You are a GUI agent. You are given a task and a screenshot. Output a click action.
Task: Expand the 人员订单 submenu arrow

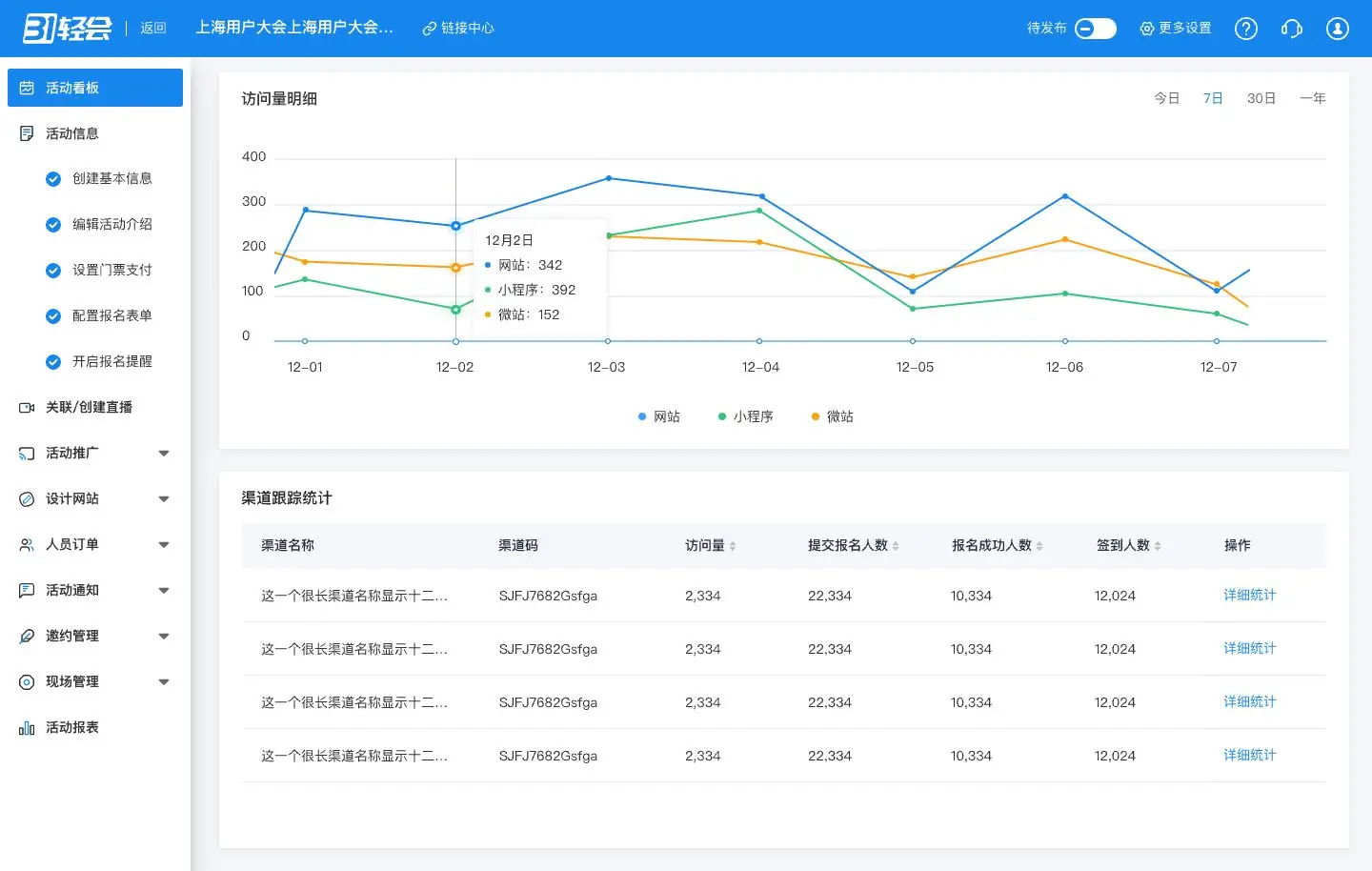coord(164,545)
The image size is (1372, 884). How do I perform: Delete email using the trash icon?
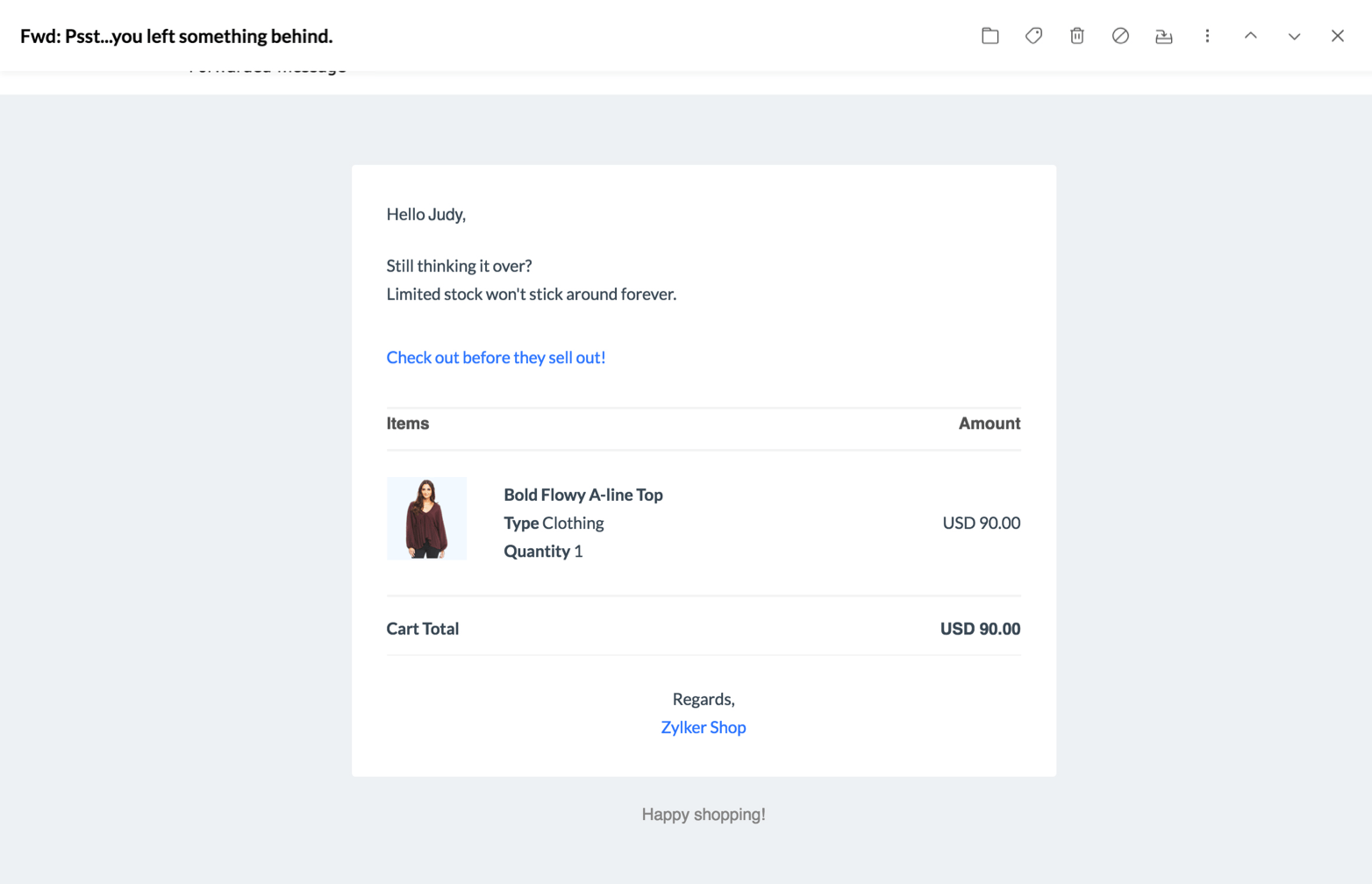pyautogui.click(x=1076, y=36)
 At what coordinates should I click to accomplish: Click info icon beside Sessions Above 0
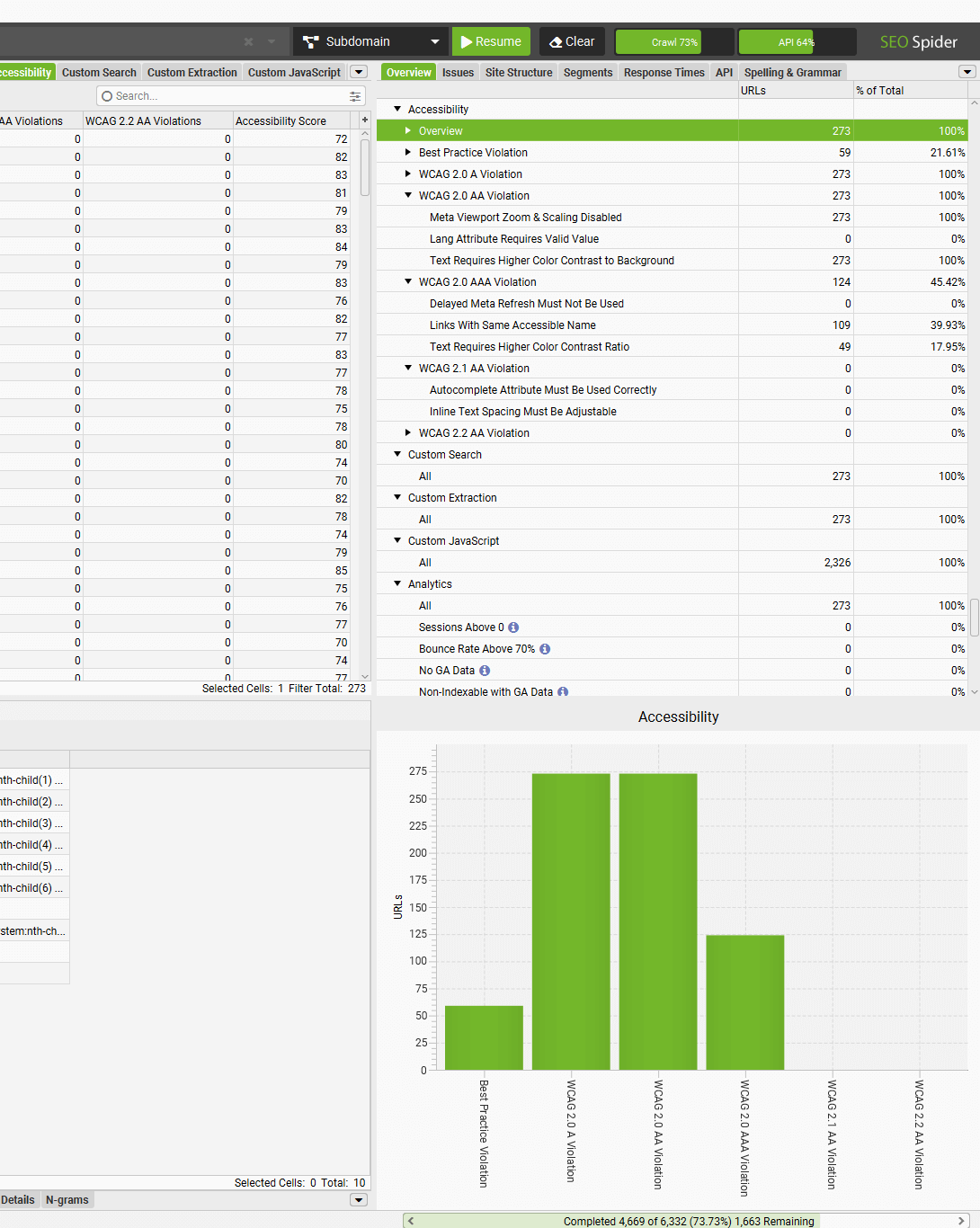(x=513, y=627)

^^^^^^^^^^^^^^^^

> **TASK ITEM**
Strip the images and reproduce the remaining records precisely.

> **OUTPUT BELOW**
You are a GUI agent. You are given a task and a screenshot. Output a click action.
Task: Expand the 人员订单 submenu arrow

coord(164,545)
The image size is (1372, 884). How do I perform: Delete email using the trash icon?
pyautogui.click(x=1076, y=36)
 At what coordinates should I click to accomplish: Click info icon beside Sessions Above 0
(x=513, y=627)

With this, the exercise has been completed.